▶ Source extract:
★ ★ ★
InnoDB
is a multi-version storage engine. It
keeps information about old versions of changed rows to support
transactional features such as concurrency and rollback. This
information is stored in undo tablespaces in a data structure called
a rollback segment. See Section 17.6.3.4, “Undo Tablespaces”.
InnoDB
uses the information in the rollback
segment to perform the undo operations needed in a transaction
rollback. It also uses the information to build earlier versions of
a row for a consistent read. See
Section 17.7.2.3, “Consistent Nonlocking Reads”.
Internally, InnoDB
adds three fields to each row
stored in the database:
A 6-byte
DB_TRX_ID
field indicates the transaction identifier for the last transaction that inserted or updated the row. Also, a deletion is treated internally as an update where a special bit in the row is set to mark it as deleted.A 7-byte
DB_ROLL_PTR
field called the roll pointer. The roll pointer points to an undo log record written to the rollback segment. If the row was updated, the undo log record contains the information necessary to rebuild the content of the row before it was updated.A 6-byte
DB_ROW_ID
field contains a row ID that increases monotonically as new rows are inserted. IfInnoDB
generates a clustered index automatically, the index contains row ID values. Otherwise, theDB_ROW_ID
column does not appear in any index.
★ ★ ★
Entries pointing to words and elements
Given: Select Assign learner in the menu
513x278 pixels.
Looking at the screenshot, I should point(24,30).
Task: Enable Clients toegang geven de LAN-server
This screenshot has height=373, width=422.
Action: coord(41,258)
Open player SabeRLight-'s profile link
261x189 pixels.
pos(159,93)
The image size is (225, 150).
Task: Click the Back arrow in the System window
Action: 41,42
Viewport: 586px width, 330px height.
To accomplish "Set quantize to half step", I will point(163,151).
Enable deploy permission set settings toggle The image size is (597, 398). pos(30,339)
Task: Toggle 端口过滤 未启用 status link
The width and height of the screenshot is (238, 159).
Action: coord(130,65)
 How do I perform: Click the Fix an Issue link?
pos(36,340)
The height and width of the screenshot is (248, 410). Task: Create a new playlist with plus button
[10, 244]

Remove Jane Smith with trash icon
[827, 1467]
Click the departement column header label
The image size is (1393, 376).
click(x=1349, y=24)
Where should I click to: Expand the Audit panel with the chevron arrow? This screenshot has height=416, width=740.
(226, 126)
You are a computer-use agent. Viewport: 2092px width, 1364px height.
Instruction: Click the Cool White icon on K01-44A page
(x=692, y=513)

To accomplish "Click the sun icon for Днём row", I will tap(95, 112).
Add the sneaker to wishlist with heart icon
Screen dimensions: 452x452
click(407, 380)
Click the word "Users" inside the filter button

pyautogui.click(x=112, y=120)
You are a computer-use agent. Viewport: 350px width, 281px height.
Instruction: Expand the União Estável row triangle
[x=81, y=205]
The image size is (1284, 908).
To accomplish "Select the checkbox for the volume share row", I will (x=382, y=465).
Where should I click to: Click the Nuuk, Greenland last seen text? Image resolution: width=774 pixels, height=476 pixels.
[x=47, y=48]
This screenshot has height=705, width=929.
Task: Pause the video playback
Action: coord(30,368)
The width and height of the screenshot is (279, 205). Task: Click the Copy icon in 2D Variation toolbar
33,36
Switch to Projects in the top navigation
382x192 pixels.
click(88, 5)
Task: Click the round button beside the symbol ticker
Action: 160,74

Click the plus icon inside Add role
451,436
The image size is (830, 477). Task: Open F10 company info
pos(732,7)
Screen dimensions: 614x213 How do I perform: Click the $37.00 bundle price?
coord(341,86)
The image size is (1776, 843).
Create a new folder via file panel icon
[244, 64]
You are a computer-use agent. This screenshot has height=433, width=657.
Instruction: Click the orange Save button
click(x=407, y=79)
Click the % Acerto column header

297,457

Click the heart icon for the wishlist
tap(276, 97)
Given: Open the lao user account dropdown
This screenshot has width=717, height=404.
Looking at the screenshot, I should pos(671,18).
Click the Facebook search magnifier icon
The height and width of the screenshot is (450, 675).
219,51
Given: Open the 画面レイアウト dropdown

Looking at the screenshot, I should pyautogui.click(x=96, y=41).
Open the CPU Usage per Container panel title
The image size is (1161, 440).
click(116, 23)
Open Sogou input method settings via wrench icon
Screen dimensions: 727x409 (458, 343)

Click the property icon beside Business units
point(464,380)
★ ★ ★
▶ Goal:
Does each statement below agree with the text on InnoDB multi-versioning? Answer yes or no for each, quoting the deciding words of the text exactly.
(a) InnoDB stores information about old row versions in a data structure called a rollback segment.
(b) InnoDB treats a deletion internally as an operation separate from an update.
(c) The row ID in the DB_ROW_ID field decreases as new rows are inserted.
The records come from a different source than the text.

▶ Finished exercise:
(a) Yes: "This information is stored in undo tablespaces in a data structure called a rollback segment."
(b) No: "a deletion is treated internally as an update where a special bit in the row is set to mark it as deleted"
(c) No: "field contains a row ID that increases monotonically as new rows are inserted"